There is no comprehensive or universal ban on nuclear weapons in international law, although in 1996 the International Court of Justice concluded that the use of nuclear weapons would be generally contrary to the principles and rules of international humanitarian law (IHL). The Court also concluded that States were under an obligation to pursue and conclude negotiations leading to nuclear disarmament.

In 2011, the International Red Cross and Red Crescent Movement made an historic appeal on nuclear weapons. In it, the Movement called on States to ensure that nuclear weapons are never again used, regardless of their views on the legality of such weapons, and to urgently pursue and conclude negotiations to prohibit the use of and completely eliminate nuclear weapons through a legally binding international agreement. This appeal was based on the direct experience of the ICRC and the Japanese Red Cross in responding to and treating the survivors of the bombings of Hiroshima and Nagasaki.
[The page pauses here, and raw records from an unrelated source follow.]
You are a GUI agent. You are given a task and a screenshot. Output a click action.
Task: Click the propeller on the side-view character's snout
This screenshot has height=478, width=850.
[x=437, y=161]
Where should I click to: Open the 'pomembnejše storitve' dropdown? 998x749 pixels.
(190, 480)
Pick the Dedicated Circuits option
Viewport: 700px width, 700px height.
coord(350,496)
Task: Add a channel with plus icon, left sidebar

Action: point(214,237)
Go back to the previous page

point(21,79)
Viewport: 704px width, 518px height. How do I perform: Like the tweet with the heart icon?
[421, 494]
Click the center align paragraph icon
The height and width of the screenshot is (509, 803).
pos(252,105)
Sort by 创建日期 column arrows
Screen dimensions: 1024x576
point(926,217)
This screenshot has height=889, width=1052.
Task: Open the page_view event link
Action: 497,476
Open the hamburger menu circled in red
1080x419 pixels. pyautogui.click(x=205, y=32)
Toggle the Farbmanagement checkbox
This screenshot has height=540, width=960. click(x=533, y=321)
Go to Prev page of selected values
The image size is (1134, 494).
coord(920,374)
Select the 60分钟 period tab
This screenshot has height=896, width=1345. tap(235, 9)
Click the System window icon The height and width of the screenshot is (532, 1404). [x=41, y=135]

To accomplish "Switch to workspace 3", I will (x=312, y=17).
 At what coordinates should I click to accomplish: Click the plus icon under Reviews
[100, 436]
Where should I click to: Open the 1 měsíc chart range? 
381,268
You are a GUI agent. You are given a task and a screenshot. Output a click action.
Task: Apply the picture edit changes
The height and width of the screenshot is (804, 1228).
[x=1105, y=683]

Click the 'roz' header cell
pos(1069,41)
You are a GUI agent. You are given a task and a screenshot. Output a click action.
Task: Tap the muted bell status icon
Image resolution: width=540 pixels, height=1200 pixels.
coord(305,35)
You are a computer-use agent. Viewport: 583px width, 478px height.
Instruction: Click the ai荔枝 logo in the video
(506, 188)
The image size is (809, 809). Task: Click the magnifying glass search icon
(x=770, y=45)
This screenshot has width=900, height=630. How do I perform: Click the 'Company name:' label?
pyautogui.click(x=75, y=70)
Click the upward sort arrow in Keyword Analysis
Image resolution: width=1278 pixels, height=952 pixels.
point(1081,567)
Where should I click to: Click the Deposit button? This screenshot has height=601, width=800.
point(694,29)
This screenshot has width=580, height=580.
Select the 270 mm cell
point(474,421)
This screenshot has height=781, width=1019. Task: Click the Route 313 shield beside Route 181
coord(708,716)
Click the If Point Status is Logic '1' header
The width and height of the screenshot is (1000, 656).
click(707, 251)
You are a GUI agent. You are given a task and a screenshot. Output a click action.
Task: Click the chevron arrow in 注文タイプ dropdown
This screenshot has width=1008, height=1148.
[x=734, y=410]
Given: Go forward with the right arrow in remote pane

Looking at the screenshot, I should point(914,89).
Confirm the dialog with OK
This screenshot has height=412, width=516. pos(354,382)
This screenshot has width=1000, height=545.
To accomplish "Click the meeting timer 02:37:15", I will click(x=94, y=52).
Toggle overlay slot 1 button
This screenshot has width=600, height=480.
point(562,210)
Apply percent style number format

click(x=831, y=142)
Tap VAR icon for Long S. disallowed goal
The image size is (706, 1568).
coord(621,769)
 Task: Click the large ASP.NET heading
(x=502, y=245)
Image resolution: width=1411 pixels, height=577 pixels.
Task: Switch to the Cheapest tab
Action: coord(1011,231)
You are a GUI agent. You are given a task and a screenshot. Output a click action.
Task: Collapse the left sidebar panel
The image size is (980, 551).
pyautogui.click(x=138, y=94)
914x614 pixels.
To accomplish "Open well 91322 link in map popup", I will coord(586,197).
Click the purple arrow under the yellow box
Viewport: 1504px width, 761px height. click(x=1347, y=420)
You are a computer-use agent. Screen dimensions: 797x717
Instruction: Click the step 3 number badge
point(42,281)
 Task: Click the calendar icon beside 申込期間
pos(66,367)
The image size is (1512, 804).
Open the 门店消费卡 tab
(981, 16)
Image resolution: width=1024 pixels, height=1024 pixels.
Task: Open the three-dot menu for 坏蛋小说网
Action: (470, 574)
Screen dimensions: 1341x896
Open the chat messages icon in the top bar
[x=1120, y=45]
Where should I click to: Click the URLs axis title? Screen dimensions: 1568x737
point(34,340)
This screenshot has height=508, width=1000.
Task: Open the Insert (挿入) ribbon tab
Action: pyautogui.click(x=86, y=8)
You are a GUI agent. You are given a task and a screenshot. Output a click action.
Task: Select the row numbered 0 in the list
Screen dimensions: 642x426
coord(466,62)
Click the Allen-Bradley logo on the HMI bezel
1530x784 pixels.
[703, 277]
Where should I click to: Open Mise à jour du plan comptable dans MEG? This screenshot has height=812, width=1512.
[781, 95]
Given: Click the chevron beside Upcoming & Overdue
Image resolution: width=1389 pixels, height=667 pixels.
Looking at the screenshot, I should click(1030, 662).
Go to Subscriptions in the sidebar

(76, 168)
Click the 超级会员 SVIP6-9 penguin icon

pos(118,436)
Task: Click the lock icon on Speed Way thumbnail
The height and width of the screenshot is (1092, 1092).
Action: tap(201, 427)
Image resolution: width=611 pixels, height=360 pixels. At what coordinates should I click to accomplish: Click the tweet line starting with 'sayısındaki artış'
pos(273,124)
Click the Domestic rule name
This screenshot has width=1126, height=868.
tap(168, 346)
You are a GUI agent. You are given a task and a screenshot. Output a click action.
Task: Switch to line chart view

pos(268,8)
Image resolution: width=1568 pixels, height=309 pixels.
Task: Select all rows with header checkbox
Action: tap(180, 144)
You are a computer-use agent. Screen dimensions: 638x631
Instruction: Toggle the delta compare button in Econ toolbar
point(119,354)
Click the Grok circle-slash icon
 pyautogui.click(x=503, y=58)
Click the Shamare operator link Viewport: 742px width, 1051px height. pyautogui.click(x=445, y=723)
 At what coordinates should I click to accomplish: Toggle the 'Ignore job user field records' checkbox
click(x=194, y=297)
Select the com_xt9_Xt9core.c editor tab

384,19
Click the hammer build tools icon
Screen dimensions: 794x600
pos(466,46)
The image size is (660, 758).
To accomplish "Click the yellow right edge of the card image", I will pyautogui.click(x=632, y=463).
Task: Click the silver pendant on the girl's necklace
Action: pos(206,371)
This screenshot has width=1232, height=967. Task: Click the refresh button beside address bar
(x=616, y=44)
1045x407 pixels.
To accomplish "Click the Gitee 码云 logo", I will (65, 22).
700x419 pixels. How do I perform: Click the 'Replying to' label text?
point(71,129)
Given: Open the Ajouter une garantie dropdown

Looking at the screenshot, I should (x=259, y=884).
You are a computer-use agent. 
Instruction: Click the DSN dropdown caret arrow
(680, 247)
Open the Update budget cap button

Like many States and organizations the ICRC, and the Red Cross and Red Crescent Movement more generally, believe that preventing the use of nuclear weapons – including through the development of a legally binding treaty to prohibit and eliminate such weapons – is the only way forward.

For decades the discourse about nuclear weapons was focussed on their military and security aspects and concerns about their proliferation. Increasingly, however, States are expanding the debate to include their catastrophic humanitarian consequences and IHL implications. In parallel, many States and organizations are increasing or re-emphasizing calls for a treaty to prohibit and eliminate nuclear weapons.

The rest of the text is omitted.